**Document excerpt:**
=== Begin Enclosure ===
Easterntimes, Special Correspondent, Dhaka, 29 October : Bangladesh has surpassed India and Pakistan in terms of sustainable trade on the back of better performance in economic and social areas, says the Economist Intelligence Unit (EIU).
However, the ranking in the environmental aspect is poor for Bangladesh due to worsening deforestation and air and water pollution, according to the EIU’s latest Sustainable Trade Index 2020 commissioned by the Hinrich Foundation.
The country jumped five places up in the index scoring 49.3 out of 100 and ranked 12th among 20 Indo-Pacific economies, while India and Pakistan scored 47.1 and 43.9 respectively.
The Economist Intelligence Unit (EIU) is the research and analysis division of the Economist Group providing forecasting and advisory services.
The index measures a country’s capacity to participate in the international trading system in a manner that supports the long-term domestic and global goals of economic growth, environmental protection, and social capital development.
The index is based on 27 indicators and 20 sub-indicators under three pillars – economic, environment and social.
Bangladesh experienced the highest improvement in social development (9th), but ranked at the bottom in labour standards.
On the economic front, the country ranked at the top in the economic growth indicator and performed better in the export market concentration, gross fixed capital formation and growth in the labour force.
But a poor show in trade costs, foreign direct investment, foreign trade and payments put Bangladesh at the 12th place in the index.
Although the country improved its ranking in the environment pillar to 16th, the scores fell to 36 from 36.8, placing it behind India and Pakistan.
In the two previous editions – 2016 and 2018 – India was ahead of Bangladesh in the index. Pakistan also stood ahead of Bangladesh in 2018. Another South Asian country, Sri Lanka ranked 9th this year with a score of 50.5.
According to the index, there was a tie for the first place between Japan and South Korea this year, both receiving overall scores of 75.1 in 2020.
=== End Enclosure ===
Dataset entries
=== Begin Enclosure ===
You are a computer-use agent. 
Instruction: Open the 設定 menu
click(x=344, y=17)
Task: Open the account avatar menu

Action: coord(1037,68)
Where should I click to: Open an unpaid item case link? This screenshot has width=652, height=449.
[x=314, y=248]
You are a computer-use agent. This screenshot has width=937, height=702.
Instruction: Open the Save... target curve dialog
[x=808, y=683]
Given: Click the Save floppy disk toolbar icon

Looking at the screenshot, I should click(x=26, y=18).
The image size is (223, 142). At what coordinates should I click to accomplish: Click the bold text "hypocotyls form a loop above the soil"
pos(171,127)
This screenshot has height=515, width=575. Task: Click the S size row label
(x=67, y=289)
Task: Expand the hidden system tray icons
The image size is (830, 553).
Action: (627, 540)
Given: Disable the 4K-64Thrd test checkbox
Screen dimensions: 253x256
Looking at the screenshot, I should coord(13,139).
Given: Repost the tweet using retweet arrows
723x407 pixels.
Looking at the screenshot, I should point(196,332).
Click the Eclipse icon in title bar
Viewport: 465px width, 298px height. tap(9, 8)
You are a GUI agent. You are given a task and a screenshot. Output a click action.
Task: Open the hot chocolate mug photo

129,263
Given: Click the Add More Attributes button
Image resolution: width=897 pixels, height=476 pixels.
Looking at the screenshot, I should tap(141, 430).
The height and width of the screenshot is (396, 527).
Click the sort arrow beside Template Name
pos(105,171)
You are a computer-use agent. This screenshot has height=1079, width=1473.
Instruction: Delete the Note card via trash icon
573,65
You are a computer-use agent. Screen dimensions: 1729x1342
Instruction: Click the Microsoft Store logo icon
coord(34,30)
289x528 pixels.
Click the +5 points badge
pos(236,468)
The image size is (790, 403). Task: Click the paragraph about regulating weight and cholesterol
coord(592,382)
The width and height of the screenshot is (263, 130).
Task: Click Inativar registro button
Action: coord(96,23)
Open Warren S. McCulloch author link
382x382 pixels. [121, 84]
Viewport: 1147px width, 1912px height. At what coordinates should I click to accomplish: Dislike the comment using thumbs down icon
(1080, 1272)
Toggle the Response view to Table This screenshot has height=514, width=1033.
=== End Enclosure ===
**Task directions:**
Copy the passage of the Sustainable Trade Index article from "On the economic" up to and including "the labour force.".

**Task solution:**
On the economic front, the country ranked at the top in the economic growth indicator and performed better in the export market concentration, gross fixed capital formation and growth in the labour force.